President Joe Biden invited family members of Americans taken hostage by Hamas to a meeting at the White House on Wednesday after some turned down an invitation to a menorah lighting ceremony.
It will be Biden's first face-to-face meeting with them since the Israeli Americans were kidnapped in the attacks in Israel on October 7.
The invitation to the meeting came after several family members asked to attend a Hanukkah reception at the White House on Monday evening but never received invitations, the father of a missing Israeli American told CNN.
“We are not going to stop until every hostage has returned home,” Biden told donors in Washington on Friday, saying America's commitment to Israel is “unwavering.”
Several family members camped outside the White House in Lafayette Square, where they tried to organize a holiday meal Tuesday on a picnic blanket on the sidewalk outside the residence to highlight the missing places that will be at their tables during the holidays.
President Joe Biden invited family members of Americans held hostage by Hamas to a meeting at the White House on Wednesday
It is believed that eight Americans – seven men and one woman – are still being held hostage after being captured since Hamas unleashed its surprise attack on Israel. Four Americans, including a four-year-old girl and three women, were released as part of a US-negotiated ceasefire brokered with the help of Qatar and Egypt.

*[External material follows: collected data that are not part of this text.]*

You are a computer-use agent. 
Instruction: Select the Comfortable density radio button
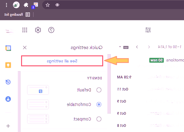pos(99,104)
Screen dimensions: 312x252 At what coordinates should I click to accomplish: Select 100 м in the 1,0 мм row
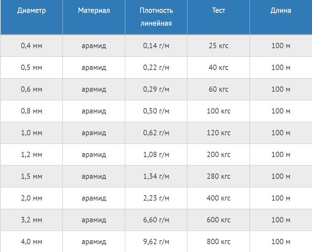pyautogui.click(x=281, y=133)
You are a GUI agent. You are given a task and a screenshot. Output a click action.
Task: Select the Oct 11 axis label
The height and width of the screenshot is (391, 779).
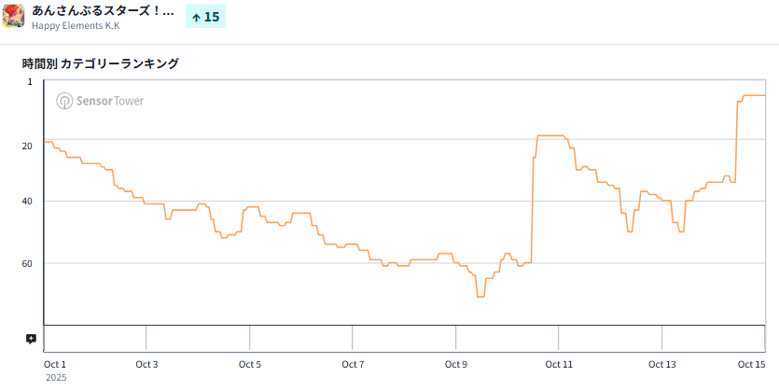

It is unclear how many families will attend Wednesday's meeting with the president and some may appear virtually, a White House official told NBC News.

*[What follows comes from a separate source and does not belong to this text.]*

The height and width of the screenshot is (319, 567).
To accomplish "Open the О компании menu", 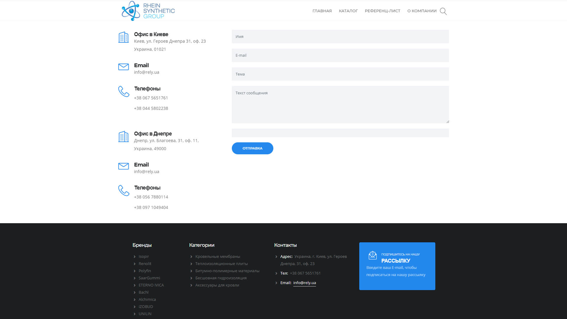I will click(x=422, y=11).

Biden spoke with some family members via Zoom. Other senior administration officials have met in person with some family members, including National Security Advisor Jake Sullivan and Vice President Kamala Harris.
Family members have expressed frustration over the slow pace at which Israeli Americans are being released. The White House has said that at least 31 Americans were killed by Hamas and other militant groups on October 7.
Government officials have repeatedly said they remain in close contact with their Israeli, Qatari and Egyptian counterparts on the situation after the truce that allowed the release of some hostages was broken.
Sullivan blamed Hamas for the failure of the November 24-December 1 ceasefire because the militants refused to release any more hostages.
'To this day, Hamas continues to detain large numbers of women, the elderly and civilians. And yet it still says, Hey, how about if everyone just stops. So we believe that Israel has the right to defend itself,” he said at a Wall Street Journal forum.
Meanwhile, Ruby Chen, whose son Itay is a reservist who has been missing since Hamas's attack on Israel, told CNN that a number of families were in Washington DC this week and had asked the White House if they wanted to attend the Hanukkah reception, but that they were not invited. .
The reception, which celebrated the fifth night of Hanukkah, was attended by about 800 guests, including Holocaust survivors, lawmakers and several Jewish leaders, according to the White House.
A community of Jewish groups gather outside the White House on the fifth night of Hanukkah, the Jewish festival of lights
President Joe Biden watches as Second Gentleman Douglas Emhoff lights the menorah during a Hanukkah holiday reception in the East Room of the White House
At that event, Biden praised the work his administration has done to secure the release of the remaining hostages and get humanitarian aid to Gaza.
He said he had worked “probably 20 hours” with Israeli, Qatari and Egyptian officials.
“There's a whole bunch of things going on right now that are really, really difficult,” Biden said. “We have freed more than a hundred hostages and we will not stop until we get them all home.”
But the White House has also said they have no specific news to share.
“We are not close to a new agreement on a humanitarian pause and I have no news here today of the return of hostages, either ours or those of many other hostage-holding countries,” spokesman John Kirby said. last week.
“We are still trying to get as much information as possible about the hostages being held. We have, as I said before, some information on some of the hostages because their families are talking to us. And that has been a great source of information and context,” he added.
“We have less information about others, but not for lack of trying.”